Ahead of the expected announcement of the European Commission’s ‘Better Regulation’ reforms, more than 50 civil society organisations have joined forces to create a watchdog to protect the rights of citizens, workers and consumers.
The network was launched on Monday (18 May) and is concerned that the Better Regulation agenda, under the direction of Commission First Vice-President Frans Timmermans, will “weaken or undermine essential regulations and subordinate the public good to corporate interests”.
The European Commission’s 2015 Work Programme sets out 23 new initiatives proposed by the Juncker Commission, following political guidelines presented to the Parliament. The executive intends to withdraw or amend 80 existing proposals for political or technical reasons.
The Work Programme presents actions which the Commission will deliver in 2015. In addition, in many areas, the Commission will also continue to work to ensure that existing policies and rules are fit for purpose.
“We observe a lack of willingness from the new Commission to take the measures necessary to protect consumers from unhealthy food, dangerous chemicals in consumer products or to provide for better labelling. Several initiatives have been delayed or are not being pursued anymore. The Better Regulation Watchdog network which unites civil society interest groups from various sectors is a clear signal to the Commission not to jeopardise legislation protecting public interests,” said Monique Goyens, Director General of the European Consumer Organisation (BEUC).
The new network comprises a wide range of public interest groups including consumer, environmental, development, financial, social, and public health organisations and trade unions. Together they represent tens of millions of European citizens.
Last week, more than 100 environmental NGOs also said that they feared that the Commission may use its Better Regulation programme to cut nature protection laws.
The network will examine actions taken under the Better Regulation initiative to identify possible risks to existing and future social, labour, environmental, consumer, financial regulation and public health standards.

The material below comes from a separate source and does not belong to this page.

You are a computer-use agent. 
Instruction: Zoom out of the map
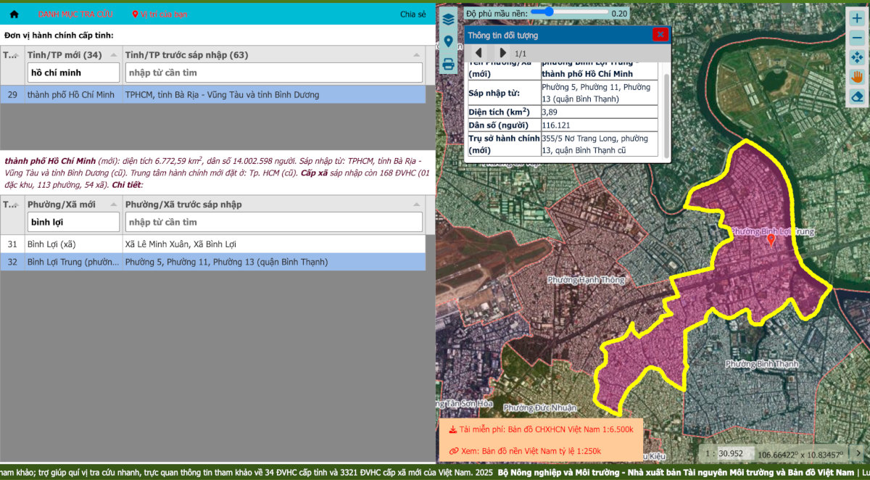click(857, 38)
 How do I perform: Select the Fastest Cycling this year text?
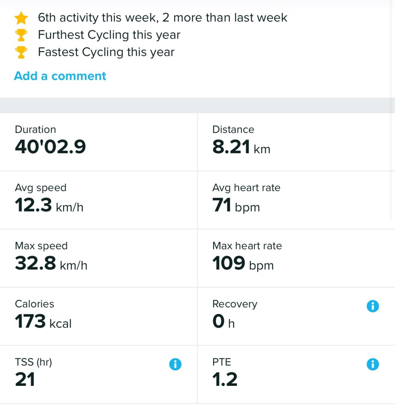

Afterwards, the watchdog will inform civil society, media and decision makers of these risks by for example organising public debates.
Magda Stoczkiewicz, director of Friends of the Earth Europe, stated what has been a common accusation among NGOs lately, that the Commission’s Better Regulation agenda is essentially a deregulation measure.
Frans Timmermans, and the Commission, have repeatedly denied this claim.
Christophe Nijdam, Secretary General of Finance Watch said: “Growth and jobs need financial stability. The completion of a solid regulatory framework for the financial sector is one of the "big things" that Europe should focus on. As a member of this network we will watch the outputs of the Better Regulation initiative closely.”
Oliver Roethig, Regional Secretary of UNI Europa commented: “The idea to create the Better Regulation Watchdog was formed in a conversation between a small group of people. Now we are over 50 organisations! Together we will share intel, watch the Commission, and united react to safeguard the interests of workers, civil society and consumers.”
Jean-Claude Juncker, the President of the European Commission, pledged to refocus the EU executive on the bigger political issues of the day and cut regulations seen as unnecessary or hampering business activity.
Juncker appointed his First Vice-President Frans Timmermans to a new role, watching over the subsidiarity principle, whereby the EU should only intervene where it can act more effectively than national or local governments.
The Council of the EU and European Parliament make amendments to draft law. The better regulation strategy calls for substantive amendment to be scrutinised by experts.
- 19 May: Expected announcement of the Commission’s so-called ‘Better Regulation’ reforms.